§ **Texte fourni**:
□ □ □ □ □
On peut comprendre que certaines personnes n’aient jamais entendu parler de la marque Koenigsegg. En effet, vous avez certainement plus de chances de gagner trois fois de suite le jackpot à l’Euromillions que de croiser une seule Koenigsegg dans toute votre vie, tant ces voitures sont rares. Même à Monaco, Miami ou Dubaï, ces autos ne courent pas les rues, puisque leurs acheteurs les gardent au chaud dans leurs garages. Mais l’histoire de cette marque vaut vraiment le coup d’être connue.
Tout commence en 1994, alors qu’un jeune homme décide de concrétiser son rêve de proposer au monde les supercars ultimes. Christan Von Koenigsegg, alors âgé de 22 ans seulement, fonde la marque Koenigsegg Automotive. Pendant deux ans, personne n’entend parler de lui, jusqu’en 1996, lorsqu’un étrange prototype s’invite pendant un évènement automobile. Sous les yeux du public, plusieurs personnes ont le privilège de conduire cette auto sur le circuit, et au bout du compte, ils sont tous époustouflés par ses performances et son design. Un an plus tard, Christian Von Koenigsegg présente ce même prototype, baptisé « CC », au Festival du film de Cannes. Un choix vraiment très judicieux, puisque la couverture médiatique du festival, ainsi que les réactions du public, vont permettre à la marque d’aller plus loin, jusqu’à la production du premier modèle de série.
□ □ □ □ □
§ **Segment de données**:

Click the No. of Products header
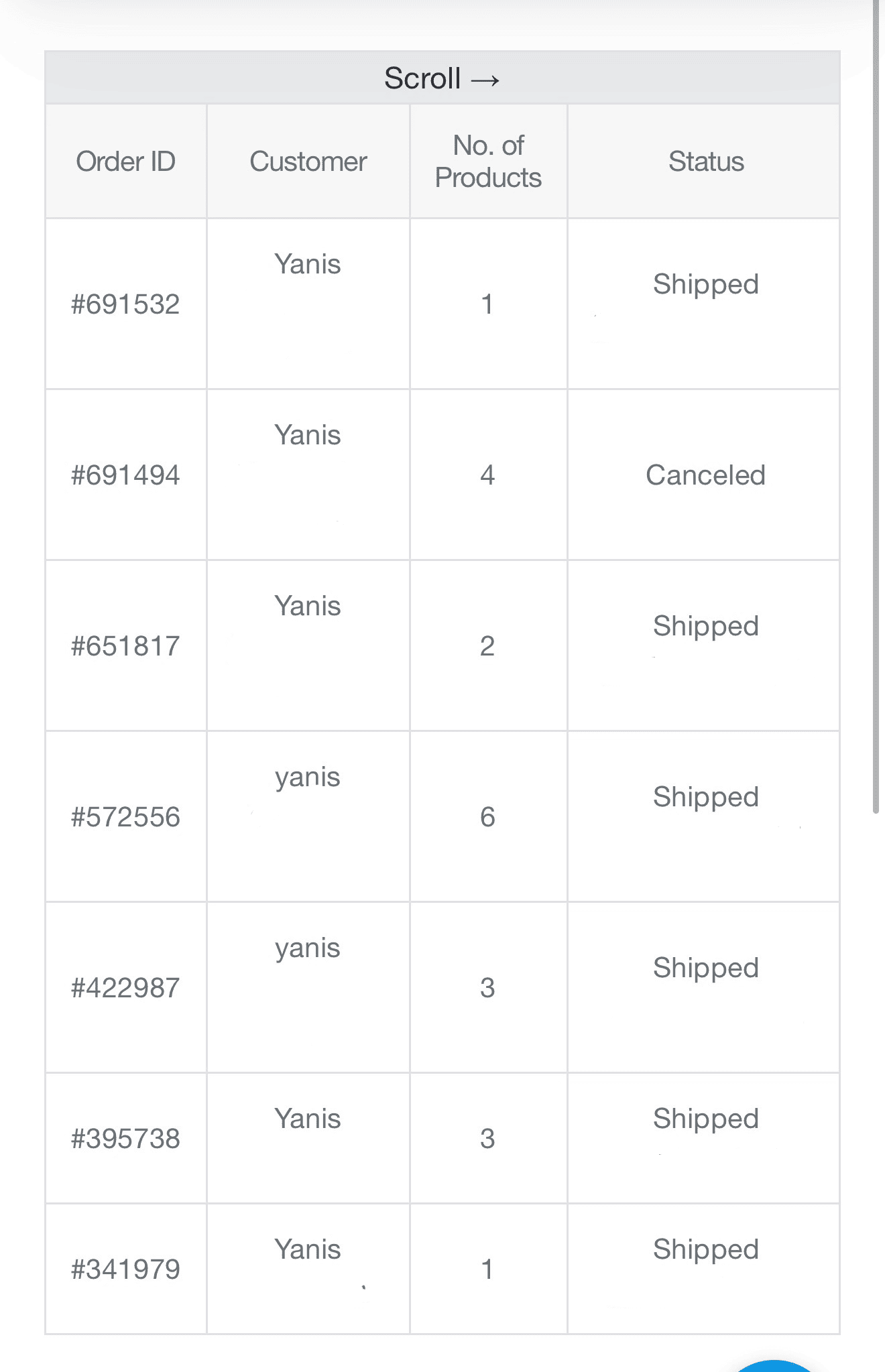This screenshot has width=885, height=1372. point(488,162)
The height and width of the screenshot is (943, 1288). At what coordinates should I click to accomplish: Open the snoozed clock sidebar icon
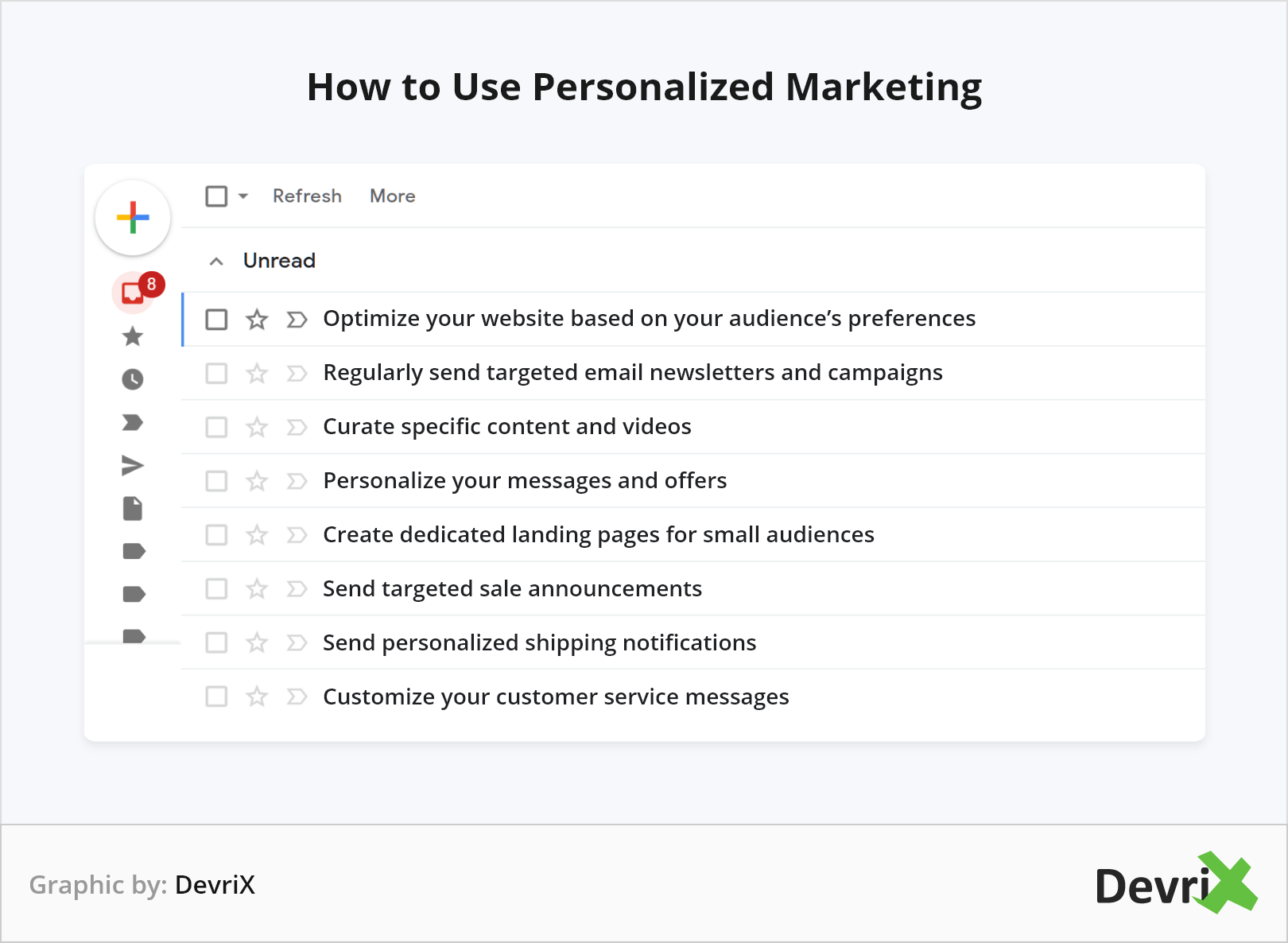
□ □ □ □ □
Répondez aux questions suivantes d'après le texte sur Koenigsegg.
1. Où les acheteurs gardent-ils leurs Koenigsegg ?
2. En quelle année la marque Koenigsegg Automotive est-elle fondée ?
3. Sous quel nom le prototype est-il présenté au Festival du film de Cannes ?

1. Ils les gardent au chaud dans leurs garages.
2. Elle est fondée en 1994.
3. Il est présenté sous le nom de « CC ».